Finding position of '1's efficiently in an bit array

Question

I'm wiring a program that tests a set of wires for open or short circuits. The program, which runs on an AVR, drives a test vector (a walking '1') onto the wires and receives the result back. It compares this resultant vector with the expected data which is already stored on an SD Card or external EEPROM.

Here's an example, assume we have a set of 8 wires all of which are straight through i.e. they have no junctions. So if we drive 0b00000010 we should receive 0b00000010.

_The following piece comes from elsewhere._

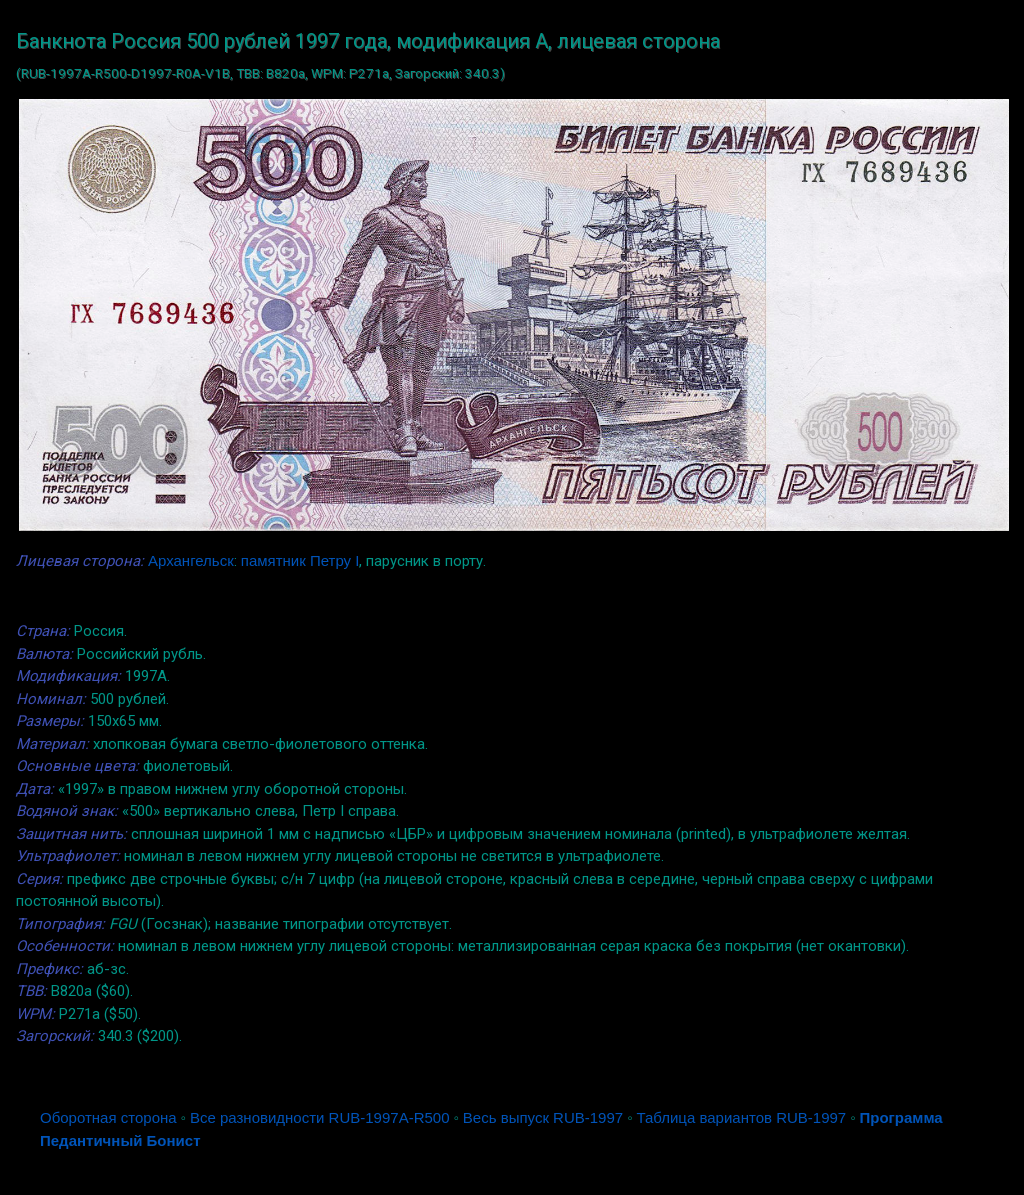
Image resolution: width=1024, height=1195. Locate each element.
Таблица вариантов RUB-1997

Suppose we receive 0b11000010. This implies there is a short circuit between wire 7,8 and wire 2. I can detect which bits I'm interested in by 0b00000010 ^ 0b11000010 = 0b11000000. This tells me clearly wire 7 and 8 are at fault but how do I find the position of these '1's efficiently in an large bit-array. It's easy to do this for just 8 wires using bit masks but the system I'm developing must handle up to 300 wires (bits). Before I started using macros like the following and testing each bit in an array of 300*300-bits I wanted to ask here if there was a more elegant solution.

 #define BITMASK(b) (1 << ((b) % 8))
 #define BITSLOT(b) ((b / 8))
 #define BITSET(a, b) ((a)[BITSLOT(b)] |= BITMASK(b))
 #define BITCLEAR(a,b) ((a)[BITSLOT(b)] &= ~BITMASK(b))
 #define BITTEST(a,b) ((a)[BITSLOT(b)] & BITMASK(b))
 #define BITNSLOTS(nb) ((nb + 8 - 1) / 8)

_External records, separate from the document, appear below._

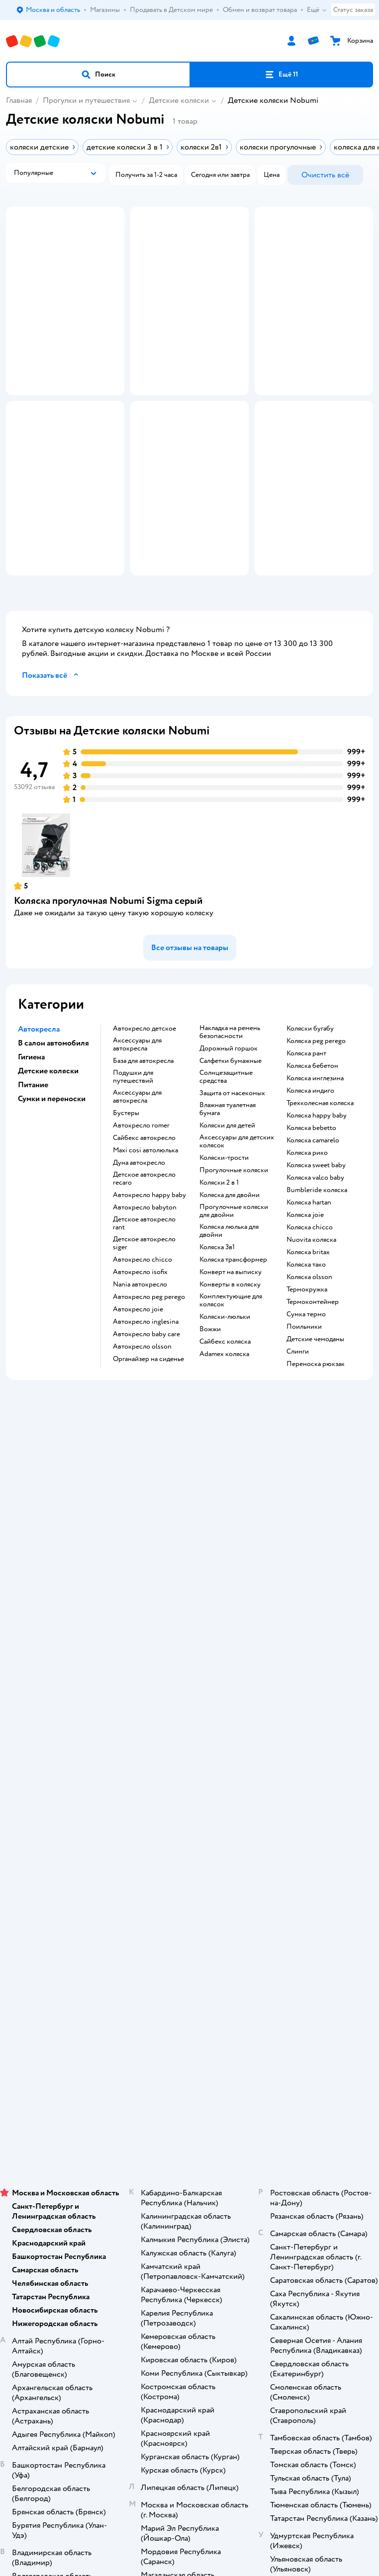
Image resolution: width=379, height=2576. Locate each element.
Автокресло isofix (140, 1352)
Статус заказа (353, 9)
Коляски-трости (224, 1237)
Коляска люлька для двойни (229, 1310)
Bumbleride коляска (316, 1270)
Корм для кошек (189, 1986)
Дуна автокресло (139, 1242)
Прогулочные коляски (233, 1250)
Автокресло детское (144, 1108)
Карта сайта (189, 1694)
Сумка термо (306, 1394)
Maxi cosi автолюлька (145, 1230)
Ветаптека (189, 2041)
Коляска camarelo (312, 1220)
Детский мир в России (153, 2186)
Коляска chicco (309, 1307)
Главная (19, 100)
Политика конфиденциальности (189, 1638)
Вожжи (210, 1409)
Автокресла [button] (39, 1109)
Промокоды (189, 1624)
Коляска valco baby (315, 1257)
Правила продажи (189, 1610)
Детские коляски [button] (48, 1150)
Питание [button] (33, 1164)
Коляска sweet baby (316, 1245)
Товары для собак (189, 2000)
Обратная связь (189, 1680)
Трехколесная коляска (320, 1183)
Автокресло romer (141, 1205)
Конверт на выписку (230, 1352)
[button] (98, 74)
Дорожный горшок (228, 1128)
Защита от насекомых (232, 1173)
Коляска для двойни (229, 1275)
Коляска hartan (308, 1282)
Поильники (304, 1406)
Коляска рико (307, 1232)
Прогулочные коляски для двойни (233, 1290)
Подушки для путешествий (133, 1156)
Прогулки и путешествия (86, 100)
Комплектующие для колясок (230, 1380)
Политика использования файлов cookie (190, 1652)
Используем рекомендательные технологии (189, 2167)
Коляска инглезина (315, 1158)
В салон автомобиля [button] (53, 1122)
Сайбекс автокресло (144, 1217)
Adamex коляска (224, 1434)
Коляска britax (308, 1332)
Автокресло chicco (142, 1339)
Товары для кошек (190, 1972)
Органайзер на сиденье (148, 1439)
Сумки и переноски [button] (52, 1178)
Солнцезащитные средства (226, 1156)
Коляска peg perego (316, 1121)
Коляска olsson (309, 1357)
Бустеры (126, 1193)
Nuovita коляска (311, 1319)
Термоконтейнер (312, 1381)
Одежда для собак (189, 2027)
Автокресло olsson (142, 1426)
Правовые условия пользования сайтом (189, 2157)
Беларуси (246, 2186)
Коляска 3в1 (217, 1327)
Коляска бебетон (312, 1145)
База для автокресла (143, 1140)
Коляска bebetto (311, 1207)
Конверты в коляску (230, 1364)
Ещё (317, 10)
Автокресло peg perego (149, 1376)
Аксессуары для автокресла (137, 1124)
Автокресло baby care (146, 1414)
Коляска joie (305, 1294)
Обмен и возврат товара (190, 1596)
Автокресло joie (138, 1389)
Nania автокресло (140, 1364)
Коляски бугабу (310, 1108)
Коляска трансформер (233, 1339)
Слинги (297, 1431)
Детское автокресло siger (144, 1323)
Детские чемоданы (315, 1419)
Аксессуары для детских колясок (236, 1221)
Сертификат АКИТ (189, 1666)
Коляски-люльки (224, 1396)
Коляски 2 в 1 (219, 1262)
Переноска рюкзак (315, 1444)
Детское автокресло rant (144, 1303)
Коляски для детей (227, 1205)
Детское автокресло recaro (144, 1258)
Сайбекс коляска (225, 1421)
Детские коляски (179, 100)
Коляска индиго (310, 1170)
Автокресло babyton (145, 1287)
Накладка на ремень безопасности (229, 1112)
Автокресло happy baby (149, 1275)
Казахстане (207, 2186)
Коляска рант (306, 1133)
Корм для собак (189, 2014)
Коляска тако (306, 1344)
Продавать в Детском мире (189, 1582)
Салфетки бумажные (230, 1140)
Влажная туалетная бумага (227, 1189)
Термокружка (306, 1369)
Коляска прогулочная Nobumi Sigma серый (108, 980)
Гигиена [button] (31, 1136)
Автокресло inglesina (146, 1401)
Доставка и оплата (189, 1568)
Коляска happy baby (316, 1195)
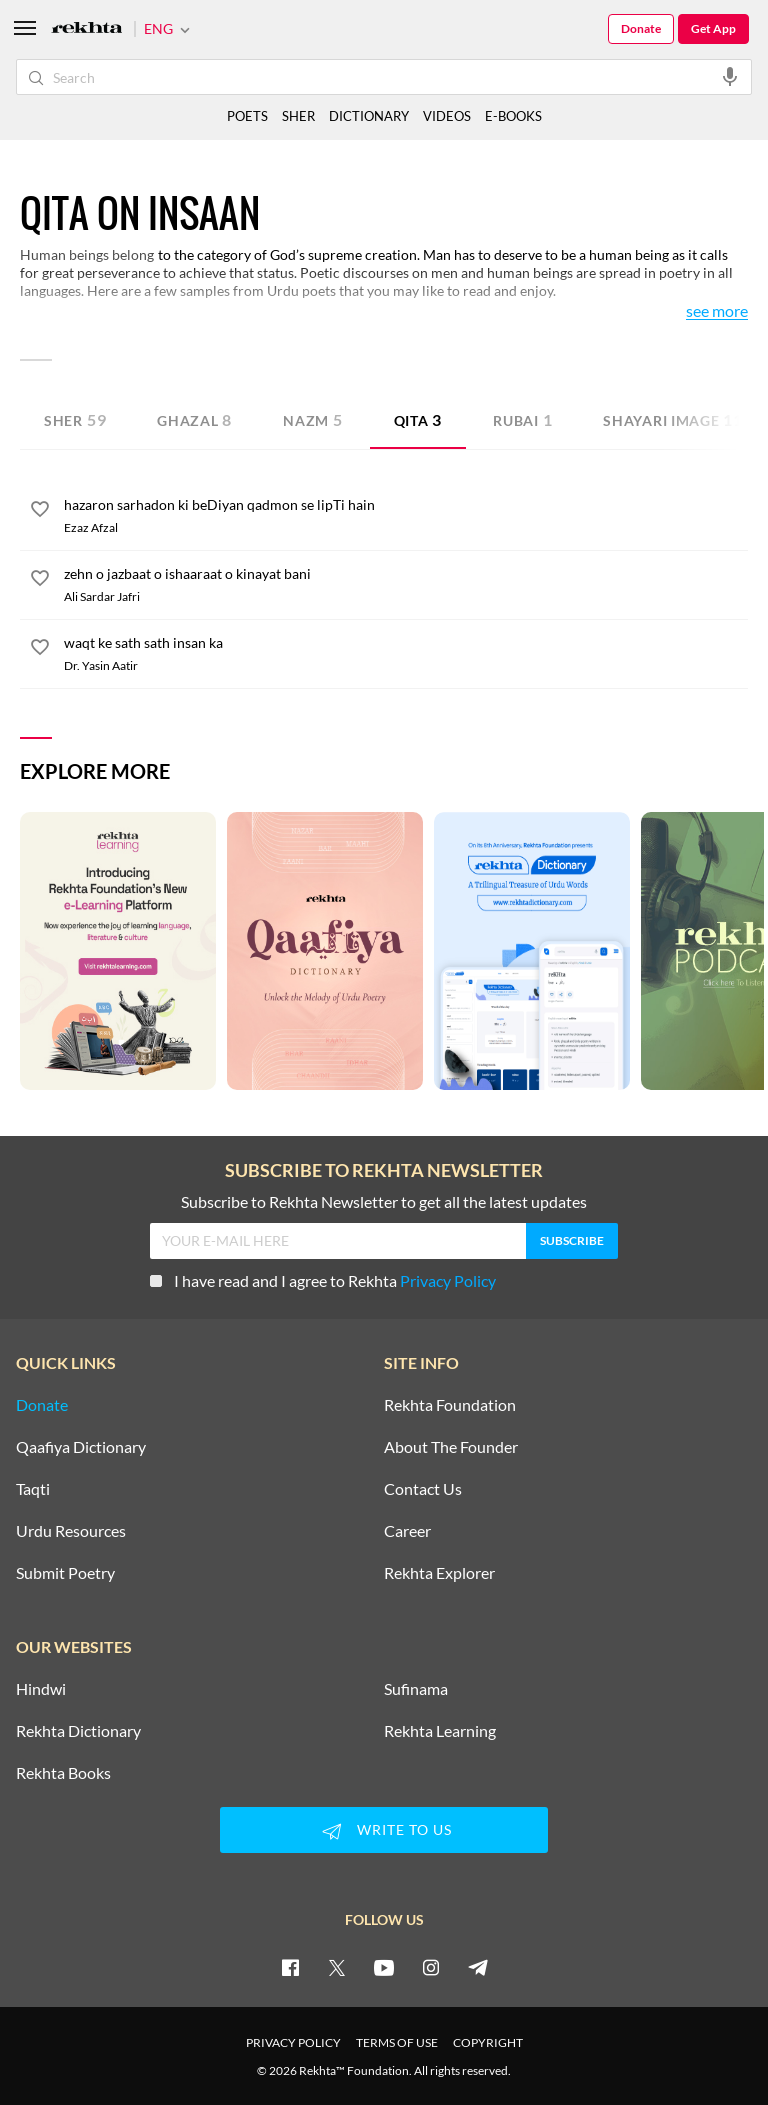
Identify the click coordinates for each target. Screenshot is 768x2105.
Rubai (522, 419)
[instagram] (431, 1967)
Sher (75, 419)
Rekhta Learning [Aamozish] (440, 1731)
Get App (713, 28)
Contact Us (423, 1489)
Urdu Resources (71, 1531)
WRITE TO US (384, 1831)
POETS (247, 116)
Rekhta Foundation (450, 1405)
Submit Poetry (65, 1573)
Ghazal (194, 419)
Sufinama (416, 1689)
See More (717, 311)
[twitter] (337, 1967)
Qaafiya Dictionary (81, 1447)
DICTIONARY (369, 116)
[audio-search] (730, 76)
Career (407, 1531)
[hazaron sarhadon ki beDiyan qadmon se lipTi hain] (406, 505)
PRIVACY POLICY (293, 2042)
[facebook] (290, 1967)
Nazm (313, 419)
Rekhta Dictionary (78, 1731)
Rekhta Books (63, 1773)
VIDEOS (447, 116)
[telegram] (478, 1967)
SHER (298, 116)
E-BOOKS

Just to further show how to detect an open circuit. Expected data: 0b00000010, received data: 0b00000000 (the wire isn't pulled high). 0b00000010 ^ 0b00000000 = 0b0b00000010 - wire 2 is open.

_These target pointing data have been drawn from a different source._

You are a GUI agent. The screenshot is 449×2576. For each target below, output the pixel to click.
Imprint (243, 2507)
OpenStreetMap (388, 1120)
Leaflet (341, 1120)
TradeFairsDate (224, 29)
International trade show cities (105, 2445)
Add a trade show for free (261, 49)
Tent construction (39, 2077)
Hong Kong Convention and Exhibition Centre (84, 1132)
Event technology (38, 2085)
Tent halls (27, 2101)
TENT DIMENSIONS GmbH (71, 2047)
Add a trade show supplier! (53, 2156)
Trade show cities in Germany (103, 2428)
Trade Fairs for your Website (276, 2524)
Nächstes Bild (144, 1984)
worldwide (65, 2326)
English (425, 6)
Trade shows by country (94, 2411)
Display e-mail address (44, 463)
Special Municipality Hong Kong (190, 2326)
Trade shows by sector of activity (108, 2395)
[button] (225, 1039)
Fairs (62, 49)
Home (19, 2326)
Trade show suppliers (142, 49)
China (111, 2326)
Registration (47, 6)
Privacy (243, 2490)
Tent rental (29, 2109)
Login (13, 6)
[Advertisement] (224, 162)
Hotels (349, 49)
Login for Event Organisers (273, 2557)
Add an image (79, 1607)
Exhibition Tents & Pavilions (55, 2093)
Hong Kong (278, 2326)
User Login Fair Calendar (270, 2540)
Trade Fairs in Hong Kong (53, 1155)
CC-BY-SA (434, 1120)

NOTE: I know testing 300 wires is not something the tiny RAM inside an AVR Mega 1281 can handle, that is why I'll split this into groups i.e. test 50 wires, compare, display result and then move forward.

Answer 1

Many architectures provide specific instructions for locating the first set bit in a word, or for counting the number of set bits. Compilers usually provide intrinsics for these operations, so that you don't have to write inline assembly. GCC, for example, provides __builtin_ffs, __builtin_ctz, __builtin_popcount, etc., each of which should map to the appropriate instruction on the target architecture, exploiting bit-level parallelism.

If the target architecture doesn't support these, an efficient software implementation is emitted by the compiler. The naive approach of testing the vector bit by bit in software is not very efficient.

If your compiler doesn't implement these, you can still code your own implementation using a de Bruijn sequence.